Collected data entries
+++
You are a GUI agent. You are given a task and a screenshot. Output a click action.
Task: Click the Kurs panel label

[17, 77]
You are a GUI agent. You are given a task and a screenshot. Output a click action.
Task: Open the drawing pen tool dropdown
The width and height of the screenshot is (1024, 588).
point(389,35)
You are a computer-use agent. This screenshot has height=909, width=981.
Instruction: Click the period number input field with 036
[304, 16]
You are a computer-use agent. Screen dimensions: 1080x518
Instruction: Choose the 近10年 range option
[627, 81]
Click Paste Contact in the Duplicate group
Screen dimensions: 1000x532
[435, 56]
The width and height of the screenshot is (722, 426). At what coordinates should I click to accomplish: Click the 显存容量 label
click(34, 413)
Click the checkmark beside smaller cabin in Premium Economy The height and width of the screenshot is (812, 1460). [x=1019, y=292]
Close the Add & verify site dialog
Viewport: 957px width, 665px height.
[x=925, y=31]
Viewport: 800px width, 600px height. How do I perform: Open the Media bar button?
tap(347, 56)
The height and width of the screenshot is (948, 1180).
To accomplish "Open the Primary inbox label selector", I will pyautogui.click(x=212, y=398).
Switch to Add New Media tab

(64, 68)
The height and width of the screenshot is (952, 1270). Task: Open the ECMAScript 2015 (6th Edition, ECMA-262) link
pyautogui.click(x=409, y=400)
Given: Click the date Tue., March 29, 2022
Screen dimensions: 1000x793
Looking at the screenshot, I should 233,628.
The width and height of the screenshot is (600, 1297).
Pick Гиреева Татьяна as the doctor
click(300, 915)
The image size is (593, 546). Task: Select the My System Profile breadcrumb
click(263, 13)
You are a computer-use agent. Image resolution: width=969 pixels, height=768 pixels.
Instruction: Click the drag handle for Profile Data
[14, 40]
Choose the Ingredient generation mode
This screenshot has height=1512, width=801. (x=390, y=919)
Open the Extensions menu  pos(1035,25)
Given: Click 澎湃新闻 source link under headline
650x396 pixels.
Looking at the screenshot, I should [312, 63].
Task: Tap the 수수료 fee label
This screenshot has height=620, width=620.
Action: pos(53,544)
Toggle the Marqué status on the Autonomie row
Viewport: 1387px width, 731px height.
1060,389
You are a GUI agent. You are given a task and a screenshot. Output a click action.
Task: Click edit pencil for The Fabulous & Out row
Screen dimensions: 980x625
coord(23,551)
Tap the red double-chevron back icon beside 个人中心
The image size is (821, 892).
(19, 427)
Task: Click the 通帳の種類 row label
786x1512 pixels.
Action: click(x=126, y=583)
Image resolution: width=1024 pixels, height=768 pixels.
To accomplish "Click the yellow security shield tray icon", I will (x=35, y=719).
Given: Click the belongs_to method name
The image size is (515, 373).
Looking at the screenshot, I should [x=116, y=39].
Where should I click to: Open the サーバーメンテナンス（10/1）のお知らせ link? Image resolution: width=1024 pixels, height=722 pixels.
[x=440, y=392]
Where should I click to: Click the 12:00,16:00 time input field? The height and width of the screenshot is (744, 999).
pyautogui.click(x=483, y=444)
+++
The data above should be returned exactly as written.

▶ Output of the task:
You are a GUI agent. You are given a task and a screenshot. Output a click action.
Task: Click the Kurs panel label

[17, 77]
You are a GUI agent. You are given a task and a screenshot. Output a click action.
Task: Open the drawing pen tool dropdown
The width and height of the screenshot is (1024, 588).
point(389,35)
You are a computer-use agent. This screenshot has height=909, width=981.
Instruction: Click the period number input field with 036
[304, 16]
You are a computer-use agent. Screen dimensions: 1080x518
Instruction: Choose the 近10年 range option
[627, 81]
Click Paste Contact in the Duplicate group
Screen dimensions: 1000x532
[435, 56]
The width and height of the screenshot is (722, 426). At what coordinates should I click to accomplish: Click the 显存容量 label
click(34, 413)
Click the checkmark beside smaller cabin in Premium Economy The height and width of the screenshot is (812, 1460). [x=1019, y=292]
Close the Add & verify site dialog
Viewport: 957px width, 665px height.
[x=925, y=31]
Viewport: 800px width, 600px height. How do I perform: Open the Media bar button?
tap(347, 56)
The height and width of the screenshot is (948, 1180).
To accomplish "Open the Primary inbox label selector", I will pyautogui.click(x=212, y=398).
Switch to Add New Media tab

(64, 68)
The height and width of the screenshot is (952, 1270). Task: Open the ECMAScript 2015 (6th Edition, ECMA-262) link
pyautogui.click(x=409, y=400)
Given: Click the date Tue., March 29, 2022
Screen dimensions: 1000x793
Looking at the screenshot, I should 233,628.
The width and height of the screenshot is (600, 1297).
Pick Гиреева Татьяна as the doctor
click(300, 915)
The image size is (593, 546). Task: Select the My System Profile breadcrumb
click(263, 13)
You are a computer-use agent. Image resolution: width=969 pixels, height=768 pixels.
Instruction: Click the drag handle for Profile Data
[14, 40]
Choose the Ingredient generation mode
This screenshot has height=1512, width=801. (x=390, y=919)
Open the Extensions menu  pos(1035,25)
Given: Click 澎湃新闻 source link under headline
650x396 pixels.
Looking at the screenshot, I should [312, 63].
Task: Tap the 수수료 fee label
This screenshot has height=620, width=620.
Action: pos(53,544)
Toggle the Marqué status on the Autonomie row
Viewport: 1387px width, 731px height.
1060,389
You are a GUI agent. You are given a task and a screenshot. Output a click action.
Task: Click edit pencil for The Fabulous & Out row
Screen dimensions: 980x625
coord(23,551)
Tap the red double-chevron back icon beside 个人中心
The image size is (821, 892).
(19, 427)
Task: Click the 通帳の種類 row label
786x1512 pixels.
Action: click(x=126, y=583)
Image resolution: width=1024 pixels, height=768 pixels.
To accomplish "Click the yellow security shield tray icon", I will (x=35, y=719).
Given: Click the belongs_to method name
The image size is (515, 373).
Looking at the screenshot, I should [x=116, y=39].
Where should I click to: Open the サーバーメンテナンス（10/1）のお知らせ link? Image resolution: width=1024 pixels, height=722 pixels.
[x=440, y=392]
Where should I click to: Click the 12:00,16:00 time input field? The height and width of the screenshot is (744, 999).
pyautogui.click(x=483, y=444)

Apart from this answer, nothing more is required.